More importantly, what I like about the simple model is that it is process agnostic. There are many different discovery processes and techniques, just as there are many different delivery processes and techniques.
The higher order points to me are:
- the activities of discovery and delivery are happening in parallel, ongoing – they are not “phases”
- in discovery the team is tackling head-on the big risks – value, usability, feasibility and viability
- in discovery the product team is working collaboratively to solve problems – product management, product design and engineering
- the product team measures itself against business results and not just shipping features
- it is one product team responsible for both discovery and delivery (obviously product managers and designers spend most of their time on discovery activities while engineers spend most of their time on delivery activities).

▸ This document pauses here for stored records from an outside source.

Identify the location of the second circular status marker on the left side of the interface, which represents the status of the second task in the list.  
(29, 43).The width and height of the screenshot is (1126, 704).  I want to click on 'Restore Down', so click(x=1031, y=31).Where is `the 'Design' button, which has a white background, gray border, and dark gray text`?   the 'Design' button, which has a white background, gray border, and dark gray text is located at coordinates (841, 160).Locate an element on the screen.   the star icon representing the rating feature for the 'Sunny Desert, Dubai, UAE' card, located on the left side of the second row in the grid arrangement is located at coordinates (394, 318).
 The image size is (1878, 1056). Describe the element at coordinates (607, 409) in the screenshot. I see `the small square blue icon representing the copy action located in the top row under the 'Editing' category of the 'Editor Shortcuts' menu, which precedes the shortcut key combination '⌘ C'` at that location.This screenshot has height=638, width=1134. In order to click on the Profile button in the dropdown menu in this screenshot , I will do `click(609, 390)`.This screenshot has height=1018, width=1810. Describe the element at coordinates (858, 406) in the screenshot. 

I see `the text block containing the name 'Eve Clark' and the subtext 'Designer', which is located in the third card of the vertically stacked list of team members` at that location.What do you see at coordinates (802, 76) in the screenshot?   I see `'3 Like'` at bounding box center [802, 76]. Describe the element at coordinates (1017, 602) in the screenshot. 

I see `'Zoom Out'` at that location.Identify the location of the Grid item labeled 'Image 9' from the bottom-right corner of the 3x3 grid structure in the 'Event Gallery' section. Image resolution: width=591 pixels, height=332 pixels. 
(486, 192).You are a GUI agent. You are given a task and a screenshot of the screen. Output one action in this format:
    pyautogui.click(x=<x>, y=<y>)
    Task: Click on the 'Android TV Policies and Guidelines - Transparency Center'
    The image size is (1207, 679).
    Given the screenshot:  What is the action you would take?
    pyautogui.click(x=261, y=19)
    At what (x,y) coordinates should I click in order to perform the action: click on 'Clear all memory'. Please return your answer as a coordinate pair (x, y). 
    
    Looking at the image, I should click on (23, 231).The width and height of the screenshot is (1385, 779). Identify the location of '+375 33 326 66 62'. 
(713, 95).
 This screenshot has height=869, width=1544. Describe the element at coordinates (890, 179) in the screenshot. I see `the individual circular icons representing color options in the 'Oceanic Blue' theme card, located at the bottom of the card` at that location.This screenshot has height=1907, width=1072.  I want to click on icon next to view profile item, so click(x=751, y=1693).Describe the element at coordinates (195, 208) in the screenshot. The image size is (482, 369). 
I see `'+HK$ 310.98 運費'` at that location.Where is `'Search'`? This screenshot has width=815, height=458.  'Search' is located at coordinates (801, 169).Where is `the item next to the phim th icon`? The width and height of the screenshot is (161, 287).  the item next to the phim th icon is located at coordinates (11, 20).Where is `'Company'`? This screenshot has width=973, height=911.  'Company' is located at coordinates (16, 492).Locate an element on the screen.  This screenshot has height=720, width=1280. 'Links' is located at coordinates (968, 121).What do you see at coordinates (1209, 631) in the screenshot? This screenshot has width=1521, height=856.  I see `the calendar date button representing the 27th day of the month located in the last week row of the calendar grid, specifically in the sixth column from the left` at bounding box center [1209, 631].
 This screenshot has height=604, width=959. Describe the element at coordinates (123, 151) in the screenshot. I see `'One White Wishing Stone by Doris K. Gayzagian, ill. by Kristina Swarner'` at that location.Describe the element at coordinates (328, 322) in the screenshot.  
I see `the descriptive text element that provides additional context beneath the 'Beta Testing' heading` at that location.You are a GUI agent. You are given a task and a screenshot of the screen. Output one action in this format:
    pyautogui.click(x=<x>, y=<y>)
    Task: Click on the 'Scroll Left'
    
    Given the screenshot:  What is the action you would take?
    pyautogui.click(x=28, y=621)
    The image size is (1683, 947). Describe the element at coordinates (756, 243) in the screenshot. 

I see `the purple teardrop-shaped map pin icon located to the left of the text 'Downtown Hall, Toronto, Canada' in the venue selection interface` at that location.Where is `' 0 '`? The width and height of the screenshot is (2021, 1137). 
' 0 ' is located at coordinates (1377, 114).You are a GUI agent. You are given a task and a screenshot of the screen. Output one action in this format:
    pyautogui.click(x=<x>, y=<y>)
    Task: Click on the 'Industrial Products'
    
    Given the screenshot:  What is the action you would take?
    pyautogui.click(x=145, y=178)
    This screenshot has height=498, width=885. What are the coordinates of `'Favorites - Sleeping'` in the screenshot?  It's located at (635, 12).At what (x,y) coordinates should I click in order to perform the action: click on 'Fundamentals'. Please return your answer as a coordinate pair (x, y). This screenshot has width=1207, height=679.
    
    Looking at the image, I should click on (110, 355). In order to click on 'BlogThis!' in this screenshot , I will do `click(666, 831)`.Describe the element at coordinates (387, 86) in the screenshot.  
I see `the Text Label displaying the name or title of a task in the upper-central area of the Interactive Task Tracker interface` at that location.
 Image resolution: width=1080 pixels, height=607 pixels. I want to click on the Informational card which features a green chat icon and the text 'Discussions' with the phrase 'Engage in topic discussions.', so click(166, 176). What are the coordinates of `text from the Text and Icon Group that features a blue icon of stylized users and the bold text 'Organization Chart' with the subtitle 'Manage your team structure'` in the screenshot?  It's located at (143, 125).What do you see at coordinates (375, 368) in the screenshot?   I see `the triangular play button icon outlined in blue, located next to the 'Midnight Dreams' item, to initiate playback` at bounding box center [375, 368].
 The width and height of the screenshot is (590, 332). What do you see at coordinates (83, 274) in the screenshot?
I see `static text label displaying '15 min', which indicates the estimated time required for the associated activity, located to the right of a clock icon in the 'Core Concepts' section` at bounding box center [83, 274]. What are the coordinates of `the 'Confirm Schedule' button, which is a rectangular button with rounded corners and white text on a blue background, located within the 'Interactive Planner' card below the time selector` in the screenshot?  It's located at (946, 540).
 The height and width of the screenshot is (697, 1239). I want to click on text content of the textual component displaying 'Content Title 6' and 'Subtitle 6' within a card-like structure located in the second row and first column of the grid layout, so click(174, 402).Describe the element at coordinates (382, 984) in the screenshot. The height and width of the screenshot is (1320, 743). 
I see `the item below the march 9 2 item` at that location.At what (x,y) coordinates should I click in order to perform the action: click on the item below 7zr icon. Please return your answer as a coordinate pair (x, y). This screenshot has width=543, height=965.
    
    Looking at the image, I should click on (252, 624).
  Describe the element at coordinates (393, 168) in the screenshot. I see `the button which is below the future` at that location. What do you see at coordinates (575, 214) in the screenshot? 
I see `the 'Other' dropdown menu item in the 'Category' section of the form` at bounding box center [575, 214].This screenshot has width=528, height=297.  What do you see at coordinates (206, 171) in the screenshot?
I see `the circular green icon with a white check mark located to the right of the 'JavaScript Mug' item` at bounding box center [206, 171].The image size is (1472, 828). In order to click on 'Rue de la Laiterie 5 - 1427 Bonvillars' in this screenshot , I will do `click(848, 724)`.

I emphasize to product people all the time that there is no single product discovery process just as there is no single product development/delivery process. There are many different discovery processes, all for different situations. For example, a discovery sprint looks very different from customer discovery, but you should be skilled at both.
Moreover, it’s important to realize that it’s not about process. It’s much more about putting in place the necessary culture, and training your team on the critical techniques.
In his recent (must read) shareholder update, Jeff Bezos spoke to some of these same issues: “Good process serves you so you can serve customers. But if you’re not watchful, the process can become the thing. This can happen very easily in large organizations. The process becomes the proxy for the result you want. You stop looking at outcomes and just make sure you’re doing the process right.”
As long as you’re tackling the risks up front; truly collaborating with engineering and design on coming up with good solutions; and making sure you are solving the underlying business and customer problem, and not just shipping features, then you’re focused on what you need to be doing.